International Herald Tribune

Founded in Paris in 1887, the International Herald Tribune is a daily newspaper that was, originally, the European edition of the New York Herald. That paper merged with the New York Tribune and became the Herald Tribune in 1924. The Herald Tribune ceased publication in 1966 and the Washington Post, together with the New York Times, took over the International Herald Tribune. In 2002, the Times bought out its partner and assumed control of the paper. It covers news throughout the entire world and its editorial headquarters are in Paris, France.The International Herald Tribune reports on world events, business, politics, economics and sports. Over the years, its audience has changed and, today, two-thirds of the readership is non-American.

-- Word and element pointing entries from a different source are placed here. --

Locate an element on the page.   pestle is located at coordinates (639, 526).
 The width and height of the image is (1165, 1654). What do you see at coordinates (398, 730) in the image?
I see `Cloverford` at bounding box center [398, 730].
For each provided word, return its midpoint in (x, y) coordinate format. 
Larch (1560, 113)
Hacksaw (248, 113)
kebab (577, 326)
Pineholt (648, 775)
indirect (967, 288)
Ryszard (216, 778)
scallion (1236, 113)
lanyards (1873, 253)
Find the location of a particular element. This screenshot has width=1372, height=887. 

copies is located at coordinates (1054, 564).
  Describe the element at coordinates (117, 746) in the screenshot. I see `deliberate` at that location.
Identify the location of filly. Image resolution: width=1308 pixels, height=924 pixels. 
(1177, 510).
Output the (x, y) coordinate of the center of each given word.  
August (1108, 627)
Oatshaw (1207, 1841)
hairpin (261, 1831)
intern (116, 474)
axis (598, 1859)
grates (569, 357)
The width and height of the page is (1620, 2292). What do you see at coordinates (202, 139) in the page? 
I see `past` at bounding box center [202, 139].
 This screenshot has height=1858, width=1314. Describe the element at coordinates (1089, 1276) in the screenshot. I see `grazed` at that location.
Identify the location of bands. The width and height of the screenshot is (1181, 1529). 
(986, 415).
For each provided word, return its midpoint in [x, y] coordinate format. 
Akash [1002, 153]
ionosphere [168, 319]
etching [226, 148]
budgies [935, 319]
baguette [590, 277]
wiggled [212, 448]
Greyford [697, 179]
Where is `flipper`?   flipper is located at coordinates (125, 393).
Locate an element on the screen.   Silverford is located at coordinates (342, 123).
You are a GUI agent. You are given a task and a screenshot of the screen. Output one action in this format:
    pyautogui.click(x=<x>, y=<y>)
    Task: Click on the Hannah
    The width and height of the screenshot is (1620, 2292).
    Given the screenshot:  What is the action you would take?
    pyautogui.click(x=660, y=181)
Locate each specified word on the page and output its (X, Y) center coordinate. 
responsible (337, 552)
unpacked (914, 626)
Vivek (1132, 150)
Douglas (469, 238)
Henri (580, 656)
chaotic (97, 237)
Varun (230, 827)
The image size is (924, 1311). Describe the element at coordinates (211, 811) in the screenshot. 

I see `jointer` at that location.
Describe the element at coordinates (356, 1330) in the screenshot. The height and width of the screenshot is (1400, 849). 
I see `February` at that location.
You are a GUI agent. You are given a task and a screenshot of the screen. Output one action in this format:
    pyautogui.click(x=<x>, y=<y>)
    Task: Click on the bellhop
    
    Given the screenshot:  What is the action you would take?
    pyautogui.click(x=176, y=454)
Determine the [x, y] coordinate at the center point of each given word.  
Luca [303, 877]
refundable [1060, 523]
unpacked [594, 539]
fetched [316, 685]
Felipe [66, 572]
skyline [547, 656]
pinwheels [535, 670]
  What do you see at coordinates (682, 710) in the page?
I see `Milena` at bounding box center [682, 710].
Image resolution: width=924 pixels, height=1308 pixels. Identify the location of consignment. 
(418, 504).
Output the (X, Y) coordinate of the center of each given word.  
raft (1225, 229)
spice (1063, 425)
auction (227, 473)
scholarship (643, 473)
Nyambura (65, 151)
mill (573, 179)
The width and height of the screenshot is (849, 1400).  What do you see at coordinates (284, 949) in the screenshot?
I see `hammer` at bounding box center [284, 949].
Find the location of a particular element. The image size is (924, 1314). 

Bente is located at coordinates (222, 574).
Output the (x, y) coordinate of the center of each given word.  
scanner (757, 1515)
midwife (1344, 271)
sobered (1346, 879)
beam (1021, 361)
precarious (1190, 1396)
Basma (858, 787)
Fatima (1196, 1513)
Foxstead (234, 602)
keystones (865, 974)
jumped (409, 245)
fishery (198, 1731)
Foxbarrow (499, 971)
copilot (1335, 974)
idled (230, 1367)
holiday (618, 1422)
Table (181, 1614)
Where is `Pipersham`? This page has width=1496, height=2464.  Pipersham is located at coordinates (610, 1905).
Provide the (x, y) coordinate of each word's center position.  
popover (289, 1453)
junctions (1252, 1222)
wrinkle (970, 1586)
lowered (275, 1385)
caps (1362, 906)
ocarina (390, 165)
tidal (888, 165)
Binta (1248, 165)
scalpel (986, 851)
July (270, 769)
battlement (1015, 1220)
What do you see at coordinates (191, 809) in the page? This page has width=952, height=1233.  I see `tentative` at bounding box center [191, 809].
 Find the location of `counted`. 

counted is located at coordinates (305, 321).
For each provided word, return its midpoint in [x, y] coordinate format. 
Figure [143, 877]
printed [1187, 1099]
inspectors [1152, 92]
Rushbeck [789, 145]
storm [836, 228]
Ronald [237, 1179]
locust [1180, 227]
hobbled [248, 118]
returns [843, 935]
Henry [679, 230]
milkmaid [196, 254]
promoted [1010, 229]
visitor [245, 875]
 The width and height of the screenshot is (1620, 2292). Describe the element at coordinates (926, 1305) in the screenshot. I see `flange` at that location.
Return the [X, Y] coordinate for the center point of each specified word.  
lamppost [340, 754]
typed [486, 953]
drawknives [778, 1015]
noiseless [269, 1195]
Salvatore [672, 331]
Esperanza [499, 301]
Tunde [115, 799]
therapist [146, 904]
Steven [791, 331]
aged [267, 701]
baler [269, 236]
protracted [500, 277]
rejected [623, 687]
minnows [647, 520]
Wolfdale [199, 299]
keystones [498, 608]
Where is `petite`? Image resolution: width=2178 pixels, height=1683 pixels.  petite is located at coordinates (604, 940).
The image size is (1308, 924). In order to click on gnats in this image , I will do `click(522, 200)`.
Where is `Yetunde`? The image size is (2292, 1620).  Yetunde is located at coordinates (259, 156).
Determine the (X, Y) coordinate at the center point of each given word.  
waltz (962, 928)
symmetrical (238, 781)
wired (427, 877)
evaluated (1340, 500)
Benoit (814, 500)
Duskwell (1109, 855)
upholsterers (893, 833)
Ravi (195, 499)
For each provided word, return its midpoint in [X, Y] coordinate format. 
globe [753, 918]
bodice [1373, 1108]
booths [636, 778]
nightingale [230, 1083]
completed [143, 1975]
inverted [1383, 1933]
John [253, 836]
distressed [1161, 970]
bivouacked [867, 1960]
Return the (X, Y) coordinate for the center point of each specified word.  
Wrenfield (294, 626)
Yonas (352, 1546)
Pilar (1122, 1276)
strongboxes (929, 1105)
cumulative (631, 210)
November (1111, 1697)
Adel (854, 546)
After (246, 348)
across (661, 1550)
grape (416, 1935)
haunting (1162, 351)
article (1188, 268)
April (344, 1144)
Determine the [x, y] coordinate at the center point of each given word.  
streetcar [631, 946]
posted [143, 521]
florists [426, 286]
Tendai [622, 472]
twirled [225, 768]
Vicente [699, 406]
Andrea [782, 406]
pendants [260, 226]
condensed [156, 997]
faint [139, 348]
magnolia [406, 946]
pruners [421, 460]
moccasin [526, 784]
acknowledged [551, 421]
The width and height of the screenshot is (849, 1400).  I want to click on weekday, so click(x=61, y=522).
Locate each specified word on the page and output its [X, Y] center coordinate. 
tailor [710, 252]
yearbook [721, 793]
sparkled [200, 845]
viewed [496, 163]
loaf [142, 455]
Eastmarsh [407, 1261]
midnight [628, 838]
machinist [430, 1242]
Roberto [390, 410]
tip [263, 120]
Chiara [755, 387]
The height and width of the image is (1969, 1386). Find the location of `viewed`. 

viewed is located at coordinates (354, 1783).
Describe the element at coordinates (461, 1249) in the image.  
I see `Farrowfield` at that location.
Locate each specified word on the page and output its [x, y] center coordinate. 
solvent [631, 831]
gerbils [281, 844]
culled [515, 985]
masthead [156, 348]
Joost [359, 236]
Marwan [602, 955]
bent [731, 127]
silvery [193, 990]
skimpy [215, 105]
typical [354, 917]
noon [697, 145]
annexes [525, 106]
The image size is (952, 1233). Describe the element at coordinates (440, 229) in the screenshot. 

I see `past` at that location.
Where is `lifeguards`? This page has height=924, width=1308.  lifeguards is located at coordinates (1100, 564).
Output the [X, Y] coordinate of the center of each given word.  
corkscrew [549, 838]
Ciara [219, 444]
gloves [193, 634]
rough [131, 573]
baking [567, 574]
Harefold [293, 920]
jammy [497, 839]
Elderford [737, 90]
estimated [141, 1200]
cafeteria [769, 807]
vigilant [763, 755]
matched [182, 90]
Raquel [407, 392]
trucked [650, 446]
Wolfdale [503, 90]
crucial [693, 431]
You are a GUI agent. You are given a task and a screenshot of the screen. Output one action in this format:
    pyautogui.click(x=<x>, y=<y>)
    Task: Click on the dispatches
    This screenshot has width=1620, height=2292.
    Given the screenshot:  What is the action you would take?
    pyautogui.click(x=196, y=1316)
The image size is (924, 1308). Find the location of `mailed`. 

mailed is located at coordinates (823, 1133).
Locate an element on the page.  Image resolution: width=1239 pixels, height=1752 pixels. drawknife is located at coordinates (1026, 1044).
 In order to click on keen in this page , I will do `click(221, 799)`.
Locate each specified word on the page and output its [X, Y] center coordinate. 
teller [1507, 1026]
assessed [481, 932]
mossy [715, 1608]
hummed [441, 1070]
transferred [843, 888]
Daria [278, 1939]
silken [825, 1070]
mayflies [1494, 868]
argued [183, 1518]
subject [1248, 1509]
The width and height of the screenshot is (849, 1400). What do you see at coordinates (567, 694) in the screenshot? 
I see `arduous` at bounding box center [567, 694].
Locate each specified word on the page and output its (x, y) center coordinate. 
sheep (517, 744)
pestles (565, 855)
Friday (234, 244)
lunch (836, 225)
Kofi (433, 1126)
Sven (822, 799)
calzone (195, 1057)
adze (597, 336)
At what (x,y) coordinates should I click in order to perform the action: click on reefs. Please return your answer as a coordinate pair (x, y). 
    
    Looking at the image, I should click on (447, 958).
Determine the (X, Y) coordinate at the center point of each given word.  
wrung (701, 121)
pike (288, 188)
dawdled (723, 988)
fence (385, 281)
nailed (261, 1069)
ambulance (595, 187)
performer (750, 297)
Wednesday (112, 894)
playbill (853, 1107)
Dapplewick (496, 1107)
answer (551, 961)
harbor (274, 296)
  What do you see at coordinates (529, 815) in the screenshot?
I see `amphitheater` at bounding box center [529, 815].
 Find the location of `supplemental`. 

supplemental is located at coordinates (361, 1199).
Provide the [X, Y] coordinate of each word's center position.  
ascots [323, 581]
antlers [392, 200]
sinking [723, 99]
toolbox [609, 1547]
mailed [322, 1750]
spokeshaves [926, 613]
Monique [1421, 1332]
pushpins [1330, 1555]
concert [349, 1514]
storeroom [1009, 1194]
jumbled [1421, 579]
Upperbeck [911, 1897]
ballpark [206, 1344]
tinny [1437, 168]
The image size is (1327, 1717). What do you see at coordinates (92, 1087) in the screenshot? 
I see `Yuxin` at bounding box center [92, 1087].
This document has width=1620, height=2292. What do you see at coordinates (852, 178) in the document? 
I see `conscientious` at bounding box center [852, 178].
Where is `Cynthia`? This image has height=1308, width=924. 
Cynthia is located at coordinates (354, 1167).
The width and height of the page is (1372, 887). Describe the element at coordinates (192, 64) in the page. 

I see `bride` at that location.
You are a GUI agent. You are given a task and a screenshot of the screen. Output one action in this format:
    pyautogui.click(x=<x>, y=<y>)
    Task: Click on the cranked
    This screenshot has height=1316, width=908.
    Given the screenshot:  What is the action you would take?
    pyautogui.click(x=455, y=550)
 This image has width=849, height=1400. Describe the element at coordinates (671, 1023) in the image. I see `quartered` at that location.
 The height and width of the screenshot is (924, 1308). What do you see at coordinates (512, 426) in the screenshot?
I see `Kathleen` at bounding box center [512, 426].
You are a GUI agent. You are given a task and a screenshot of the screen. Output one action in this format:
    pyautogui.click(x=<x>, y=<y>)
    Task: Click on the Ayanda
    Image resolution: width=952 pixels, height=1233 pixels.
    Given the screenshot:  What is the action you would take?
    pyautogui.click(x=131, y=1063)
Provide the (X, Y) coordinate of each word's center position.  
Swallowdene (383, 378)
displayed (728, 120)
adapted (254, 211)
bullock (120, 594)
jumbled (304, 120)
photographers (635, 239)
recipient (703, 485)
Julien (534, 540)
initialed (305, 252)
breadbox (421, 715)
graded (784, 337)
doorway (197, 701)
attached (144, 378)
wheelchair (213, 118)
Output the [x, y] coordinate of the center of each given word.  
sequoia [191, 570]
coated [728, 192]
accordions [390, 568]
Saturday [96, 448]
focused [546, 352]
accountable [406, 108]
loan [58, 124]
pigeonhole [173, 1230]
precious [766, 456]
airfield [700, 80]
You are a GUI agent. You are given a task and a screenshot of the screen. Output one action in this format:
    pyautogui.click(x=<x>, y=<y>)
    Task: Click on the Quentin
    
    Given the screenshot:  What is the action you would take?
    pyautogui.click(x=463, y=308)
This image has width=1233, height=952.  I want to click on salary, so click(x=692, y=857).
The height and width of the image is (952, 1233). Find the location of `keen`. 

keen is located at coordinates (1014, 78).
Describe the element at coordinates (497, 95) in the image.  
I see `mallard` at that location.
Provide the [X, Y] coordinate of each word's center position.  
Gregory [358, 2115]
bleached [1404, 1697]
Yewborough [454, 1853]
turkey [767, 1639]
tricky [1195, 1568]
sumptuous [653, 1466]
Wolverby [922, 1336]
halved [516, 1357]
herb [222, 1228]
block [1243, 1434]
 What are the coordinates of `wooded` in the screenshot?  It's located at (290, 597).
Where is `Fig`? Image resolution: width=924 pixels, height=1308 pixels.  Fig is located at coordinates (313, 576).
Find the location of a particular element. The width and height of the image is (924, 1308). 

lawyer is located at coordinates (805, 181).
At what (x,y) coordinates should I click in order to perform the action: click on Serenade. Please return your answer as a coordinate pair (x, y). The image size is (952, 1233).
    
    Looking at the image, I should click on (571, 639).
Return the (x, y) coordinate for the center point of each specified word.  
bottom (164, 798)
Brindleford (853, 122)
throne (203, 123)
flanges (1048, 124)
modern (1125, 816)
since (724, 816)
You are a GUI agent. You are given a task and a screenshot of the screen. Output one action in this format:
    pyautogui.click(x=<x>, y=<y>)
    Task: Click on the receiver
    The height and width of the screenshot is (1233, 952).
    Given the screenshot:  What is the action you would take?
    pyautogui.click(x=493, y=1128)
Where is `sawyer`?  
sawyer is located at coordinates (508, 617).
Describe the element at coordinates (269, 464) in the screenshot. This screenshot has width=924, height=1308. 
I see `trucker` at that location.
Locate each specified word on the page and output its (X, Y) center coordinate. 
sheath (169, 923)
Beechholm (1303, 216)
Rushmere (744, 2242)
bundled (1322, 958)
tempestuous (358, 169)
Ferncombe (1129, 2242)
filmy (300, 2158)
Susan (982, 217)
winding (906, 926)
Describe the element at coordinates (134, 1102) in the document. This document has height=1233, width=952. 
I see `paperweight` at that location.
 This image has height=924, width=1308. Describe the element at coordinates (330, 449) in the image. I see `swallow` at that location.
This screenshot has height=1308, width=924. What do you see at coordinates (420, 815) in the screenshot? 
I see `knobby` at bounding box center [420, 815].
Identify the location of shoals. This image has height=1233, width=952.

About 51 percent of its readers live outside their country of citizenship, and 29 percent have incomes between $100,000 and $249,900. Printed at 35 sites, the paper is sold in over 180 countries in Europe, the Middle East, Asia and Africa.In 2009, the International Herald Tribune ran a series of articles written by Roger Cohen on the turmoil in Iran and the election campaign of Mir Hussein Moussai, the reformist candidate who sought to unseat Mohmoud Ahmadinejad. As reported, there was an exuberance that vanished after the election and a subsequent clamp down on freedom by the regime, which led to baton wielding police on motorcycles beating people in the streets of Tehran. Alison Smale is the Executive Editor, Stephen Dunbar-Johnson is the Publisher, Phillip McClellan is the Managing Editor and Serge Schmermann is the Editor of the Editorial Page.